Women in History - 5 May






Irene Opdyke (born Irena Gut, 5 May 1922, Kozienice, Poland – 17 May 2003) was a Polish nurse who gained recognition for aiding Jews persecuted by the Nazis during World War II and for saving twelve Jews.
In 1942, Irena Gut witnessed Nazi soldiers throw a baby into the air and shoot the child dead. During the German occupation, Gut was hired by Major Eduard Rügemer to work in a kitchen of a hotel. She would take food from the hotel and smuggle it to the local ghetto.
Later, she smuggled Jews into the woods and delivered food to them there as well. Rügemer then asked Gut to work as a housekeeper in his villa. She hid 12 Jews in the cellar and each day they would come out and help her clean the house.
In 1944, she and several Jews fled until Russian forces occupied Poland. After the war, she made her way to West Germany and then to the United States.
In 1982, she was recognized and honored by Yad Vashem as Righteous Among the Nations.

 
Estelle Sylvia Pankhurst (5 May 1882 – 27 September 1960) was an English campaigner for the suffragette movement in the United Kingdom.

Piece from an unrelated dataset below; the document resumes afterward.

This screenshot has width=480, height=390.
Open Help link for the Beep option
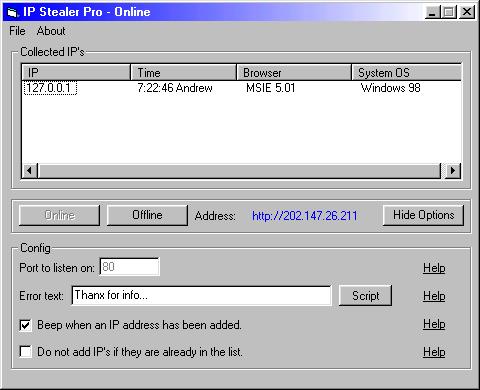click(x=434, y=324)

She was for a time a prominent left communist who then devoted herself to the cause of anti-fascism.
Estelle Sylvia Pankhurst was born in Manchester, a daughter of Dr. Richard Pankhurst and Emmeline Pankhurst, members of the Independent Labour Party and (especially Emmeline) much concerned with women's rights. She and her sisters attended the Manchester High School for Girls. Her sisters, Christabel and Adela, were also suffragists. She trained as an artist at the Manchester School of Art, and, in 1900, won a scholarship to the Royal College of Art in South Kensington. In 1907, she toured the industrial towns of the North of England and in Scotland painting working class women in their work environment.

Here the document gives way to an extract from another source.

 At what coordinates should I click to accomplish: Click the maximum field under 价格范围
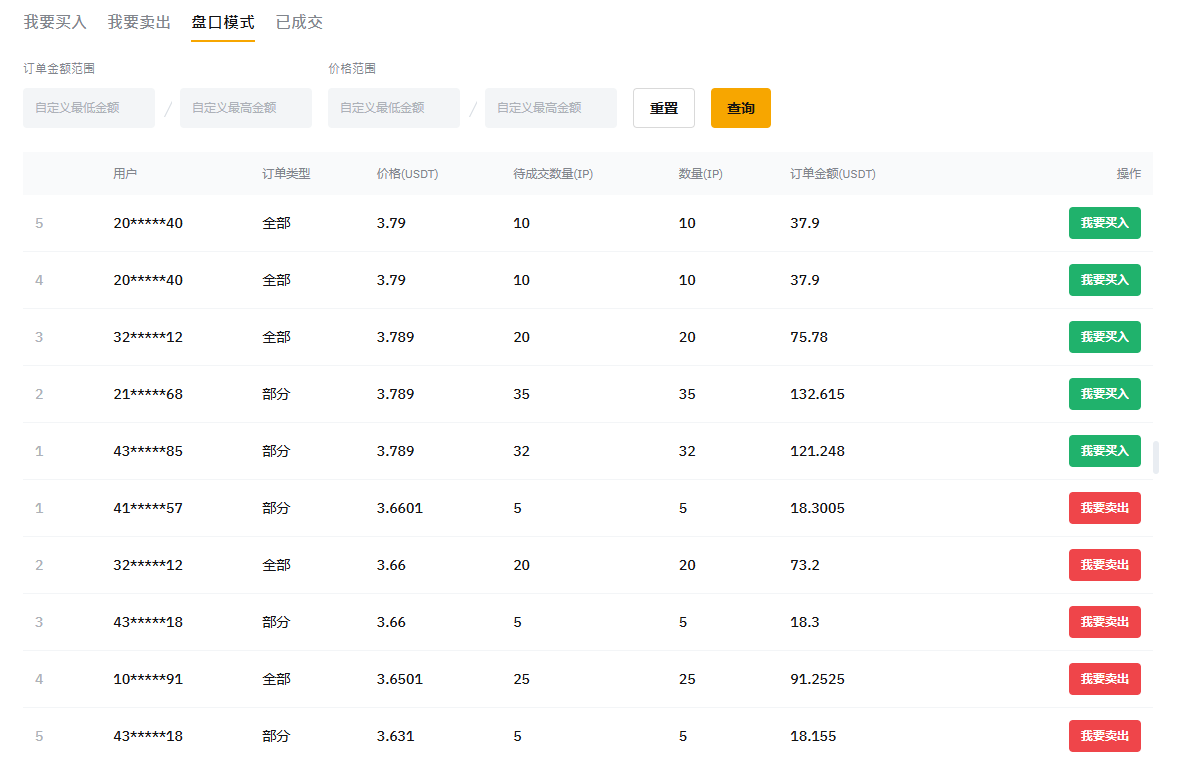(x=550, y=108)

In 1906, Sylvia Pankhurst started to work full-time with the Women's Social and Political Union (WSPU) with her sister and her mother.

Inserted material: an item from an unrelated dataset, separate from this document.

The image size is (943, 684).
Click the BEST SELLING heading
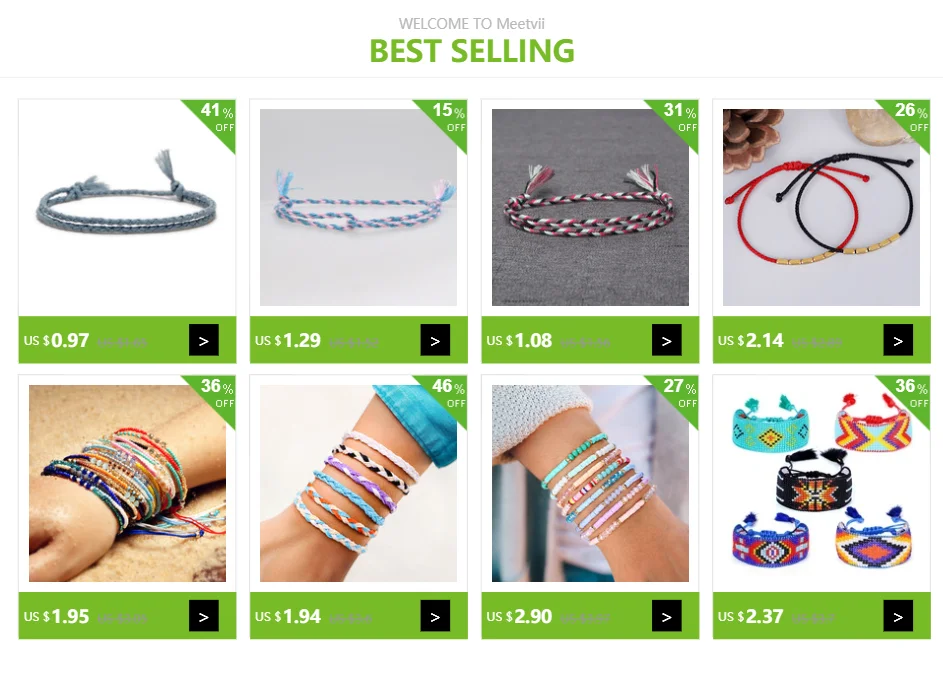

In the early 1930s, Pankhurst drifted away from communist politics, but remained involved in movements connected with anti-fascism and anti-colonialism.
She responded to the Italian invasion of Ethiopia by publishing The New Times and Ethiopia News from 1936, and became a supporter of Haile Selassie. She raised funds for Ethiopia's first teaching hospital and wrote extensively on Ethiopian art and culture.
She died in Addis Ababa in 1960, aged 78, and received a full state funeral at which Haile Selassie named her "an honorary Ethiopian". She is the only foreigner buried in front of Holy Trinity Cathedral in Addis Ababa, in a section reserved for patriots of the Italian war.